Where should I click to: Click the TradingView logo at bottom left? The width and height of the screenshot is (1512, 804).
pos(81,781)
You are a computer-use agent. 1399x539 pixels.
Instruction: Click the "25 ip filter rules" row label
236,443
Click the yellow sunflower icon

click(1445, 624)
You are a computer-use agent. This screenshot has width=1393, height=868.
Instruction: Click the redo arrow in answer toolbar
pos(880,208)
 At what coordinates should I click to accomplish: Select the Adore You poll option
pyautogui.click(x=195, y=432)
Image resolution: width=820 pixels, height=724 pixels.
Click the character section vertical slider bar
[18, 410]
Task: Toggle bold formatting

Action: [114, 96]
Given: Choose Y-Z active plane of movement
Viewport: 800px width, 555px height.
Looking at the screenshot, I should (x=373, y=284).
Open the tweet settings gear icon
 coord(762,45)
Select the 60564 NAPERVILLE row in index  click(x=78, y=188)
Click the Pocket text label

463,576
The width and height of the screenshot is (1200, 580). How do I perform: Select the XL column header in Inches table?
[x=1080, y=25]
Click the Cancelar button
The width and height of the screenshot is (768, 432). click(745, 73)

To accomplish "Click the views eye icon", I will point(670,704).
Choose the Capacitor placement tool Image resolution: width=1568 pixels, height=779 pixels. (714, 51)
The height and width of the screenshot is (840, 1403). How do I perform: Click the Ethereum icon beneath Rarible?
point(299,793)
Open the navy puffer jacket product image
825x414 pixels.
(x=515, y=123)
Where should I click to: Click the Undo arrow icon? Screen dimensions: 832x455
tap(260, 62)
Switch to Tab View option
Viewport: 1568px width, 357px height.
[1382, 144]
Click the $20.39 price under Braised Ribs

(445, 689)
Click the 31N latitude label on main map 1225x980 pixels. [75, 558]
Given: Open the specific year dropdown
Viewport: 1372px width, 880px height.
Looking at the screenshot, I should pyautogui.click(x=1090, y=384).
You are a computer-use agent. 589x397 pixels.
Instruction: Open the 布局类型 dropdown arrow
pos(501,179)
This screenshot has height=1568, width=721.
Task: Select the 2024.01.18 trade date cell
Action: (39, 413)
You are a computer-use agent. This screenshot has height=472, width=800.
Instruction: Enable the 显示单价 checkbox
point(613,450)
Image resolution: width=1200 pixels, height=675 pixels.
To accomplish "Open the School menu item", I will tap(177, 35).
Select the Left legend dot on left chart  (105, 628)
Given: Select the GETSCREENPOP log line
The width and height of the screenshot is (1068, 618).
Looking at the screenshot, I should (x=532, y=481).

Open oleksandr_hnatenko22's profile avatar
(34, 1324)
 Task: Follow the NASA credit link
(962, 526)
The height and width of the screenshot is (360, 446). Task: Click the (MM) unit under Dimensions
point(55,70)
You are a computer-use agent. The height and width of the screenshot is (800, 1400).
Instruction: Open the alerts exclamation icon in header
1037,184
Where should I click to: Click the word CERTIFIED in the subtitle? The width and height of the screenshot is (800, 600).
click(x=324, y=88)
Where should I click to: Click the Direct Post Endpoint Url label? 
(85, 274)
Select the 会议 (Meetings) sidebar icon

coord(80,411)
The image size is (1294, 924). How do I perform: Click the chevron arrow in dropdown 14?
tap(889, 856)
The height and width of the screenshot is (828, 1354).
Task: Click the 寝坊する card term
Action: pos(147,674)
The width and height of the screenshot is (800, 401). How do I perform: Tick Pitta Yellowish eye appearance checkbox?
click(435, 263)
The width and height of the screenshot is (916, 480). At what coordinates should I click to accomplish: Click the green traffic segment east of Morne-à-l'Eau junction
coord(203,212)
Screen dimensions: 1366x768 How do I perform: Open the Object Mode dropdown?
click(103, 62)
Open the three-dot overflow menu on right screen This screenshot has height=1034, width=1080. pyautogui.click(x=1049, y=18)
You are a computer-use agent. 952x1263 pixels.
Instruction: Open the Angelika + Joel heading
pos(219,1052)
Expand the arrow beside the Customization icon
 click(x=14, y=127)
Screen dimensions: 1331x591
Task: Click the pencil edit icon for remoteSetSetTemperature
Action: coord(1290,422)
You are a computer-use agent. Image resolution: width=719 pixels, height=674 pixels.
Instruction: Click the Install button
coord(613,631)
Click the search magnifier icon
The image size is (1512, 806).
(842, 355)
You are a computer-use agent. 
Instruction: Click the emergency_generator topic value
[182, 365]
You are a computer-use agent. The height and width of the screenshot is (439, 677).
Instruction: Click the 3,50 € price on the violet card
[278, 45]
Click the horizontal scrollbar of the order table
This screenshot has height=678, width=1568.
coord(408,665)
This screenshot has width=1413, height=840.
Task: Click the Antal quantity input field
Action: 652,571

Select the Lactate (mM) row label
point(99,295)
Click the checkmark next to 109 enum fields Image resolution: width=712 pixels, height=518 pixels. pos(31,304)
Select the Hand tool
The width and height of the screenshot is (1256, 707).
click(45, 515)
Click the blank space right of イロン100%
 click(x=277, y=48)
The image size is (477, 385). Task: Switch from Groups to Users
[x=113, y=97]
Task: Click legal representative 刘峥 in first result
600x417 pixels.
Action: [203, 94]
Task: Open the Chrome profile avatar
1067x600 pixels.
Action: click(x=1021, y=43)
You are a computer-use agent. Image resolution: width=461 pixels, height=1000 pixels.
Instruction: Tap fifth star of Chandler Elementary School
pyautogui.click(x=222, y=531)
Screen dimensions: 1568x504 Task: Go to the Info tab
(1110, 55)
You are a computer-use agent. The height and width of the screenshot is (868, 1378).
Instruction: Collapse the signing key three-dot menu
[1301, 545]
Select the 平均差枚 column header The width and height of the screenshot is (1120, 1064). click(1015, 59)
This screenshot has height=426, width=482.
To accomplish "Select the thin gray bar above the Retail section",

^^^^^^^^^^^^^^^^

Every entry, from the first line to the last, should be retyped exactly.

- [Answer section]
Where should I click to: Click the TradingView logo at bottom left? The width and height of the screenshot is (1512, 804).
pos(81,781)
You are a computer-use agent. 1399x539 pixels.
Instruction: Click the "25 ip filter rules" row label
236,443
Click the yellow sunflower icon

click(1445, 624)
You are a computer-use agent. This screenshot has width=1393, height=868.
Instruction: Click the redo arrow in answer toolbar
pos(880,208)
 At what coordinates should I click to accomplish: Select the Adore You poll option
pyautogui.click(x=195, y=432)
Image resolution: width=820 pixels, height=724 pixels.
Click the character section vertical slider bar
[18, 410]
Task: Toggle bold formatting

Action: [114, 96]
Given: Choose Y-Z active plane of movement
Viewport: 800px width, 555px height.
Looking at the screenshot, I should (x=373, y=284).
Open the tweet settings gear icon
 coord(762,45)
Select the 60564 NAPERVILLE row in index  click(x=78, y=188)
Click the Pocket text label

463,576
The width and height of the screenshot is (1200, 580). How do I perform: Select the XL column header in Inches table?
[x=1080, y=25]
Click the Cancelar button
The width and height of the screenshot is (768, 432). click(745, 73)

To accomplish "Click the views eye icon", I will point(670,704).
Choose the Capacitor placement tool Image resolution: width=1568 pixels, height=779 pixels. (714, 51)
The height and width of the screenshot is (840, 1403). How do I perform: Click the Ethereum icon beneath Rarible?
point(299,793)
Open the navy puffer jacket product image
825x414 pixels.
(x=515, y=123)
Where should I click to: Click the Undo arrow icon? Screen dimensions: 832x455
tap(260, 62)
Switch to Tab View option
Viewport: 1568px width, 357px height.
[1382, 144]
Click the $20.39 price under Braised Ribs

(445, 689)
Click the 31N latitude label on main map 1225x980 pixels. [75, 558]
Given: Open the specific year dropdown
Viewport: 1372px width, 880px height.
Looking at the screenshot, I should pyautogui.click(x=1090, y=384).
You are a computer-use agent. 589x397 pixels.
Instruction: Open the 布局类型 dropdown arrow
pos(501,179)
This screenshot has height=1568, width=721.
Task: Select the 2024.01.18 trade date cell
Action: (39, 413)
You are a computer-use agent. This screenshot has height=472, width=800.
Instruction: Enable the 显示单价 checkbox
point(613,450)
Image resolution: width=1200 pixels, height=675 pixels.
To accomplish "Open the School menu item", I will tap(177, 35).
Select the Left legend dot on left chart  (105, 628)
Given: Select the GETSCREENPOP log line
The width and height of the screenshot is (1068, 618).
Looking at the screenshot, I should (x=532, y=481).

Open oleksandr_hnatenko22's profile avatar
(34, 1324)
 Task: Follow the NASA credit link
(962, 526)
The height and width of the screenshot is (360, 446). Task: Click the (MM) unit under Dimensions
point(55,70)
You are a computer-use agent. The height and width of the screenshot is (800, 1400).
Instruction: Open the alerts exclamation icon in header
1037,184
Where should I click to: Click the word CERTIFIED in the subtitle? The width and height of the screenshot is (800, 600).
click(x=324, y=88)
Where should I click to: Click the Direct Post Endpoint Url label? 
(85, 274)
Select the 会议 (Meetings) sidebar icon

coord(80,411)
The image size is (1294, 924). How do I perform: Click the chevron arrow in dropdown 14?
tap(889, 856)
The height and width of the screenshot is (828, 1354).
Task: Click the 寝坊する card term
Action: pos(147,674)
The width and height of the screenshot is (800, 401). How do I perform: Tick Pitta Yellowish eye appearance checkbox?
click(435, 263)
The width and height of the screenshot is (916, 480). At what coordinates should I click to accomplish: Click the green traffic segment east of Morne-à-l'Eau junction
coord(203,212)
Screen dimensions: 1366x768 How do I perform: Open the Object Mode dropdown?
click(103, 62)
Open the three-dot overflow menu on right screen This screenshot has height=1034, width=1080. pyautogui.click(x=1049, y=18)
You are a computer-use agent. 952x1263 pixels.
Instruction: Open the Angelika + Joel heading
pos(219,1052)
Expand the arrow beside the Customization icon
 click(x=14, y=127)
Screen dimensions: 1331x591
Task: Click the pencil edit icon for remoteSetSetTemperature
Action: coord(1290,422)
You are a computer-use agent. Image resolution: width=719 pixels, height=674 pixels.
Instruction: Click the Install button
coord(613,631)
Click the search magnifier icon
The image size is (1512, 806).
(842, 355)
You are a computer-use agent. 
Instruction: Click the emergency_generator topic value
[182, 365]
You are a computer-use agent. The height and width of the screenshot is (439, 677).
Instruction: Click the 3,50 € price on the violet card
[278, 45]
Click the horizontal scrollbar of the order table
This screenshot has height=678, width=1568.
coord(408,665)
This screenshot has width=1413, height=840.
Task: Click the Antal quantity input field
Action: 652,571

Select the Lactate (mM) row label
point(99,295)
Click the checkmark next to 109 enum fields Image resolution: width=712 pixels, height=518 pixels. pos(31,304)
Select the Hand tool
The width and height of the screenshot is (1256, 707).
click(45, 515)
Click the blank space right of イロン100%
 click(x=277, y=48)
The image size is (477, 385). Task: Switch from Groups to Users
[x=113, y=97]
Task: Click legal representative 刘峥 in first result
600x417 pixels.
Action: [203, 94]
Task: Open the Chrome profile avatar
1067x600 pixels.
Action: click(x=1021, y=43)
You are a computer-use agent. Image resolution: width=461 pixels, height=1000 pixels.
Instruction: Tap fifth star of Chandler Elementary School
pyautogui.click(x=222, y=531)
Screen dimensions: 1568x504 Task: Go to the Info tab
(1110, 55)
You are a computer-use agent. The height and width of the screenshot is (868, 1378).
Instruction: Collapse the signing key three-dot menu
[1301, 545]
Select the 平均差枚 column header The width and height of the screenshot is (1120, 1064). click(1015, 59)
This screenshot has height=426, width=482.
To accomplish "Select the thin gray bar above the Retail section",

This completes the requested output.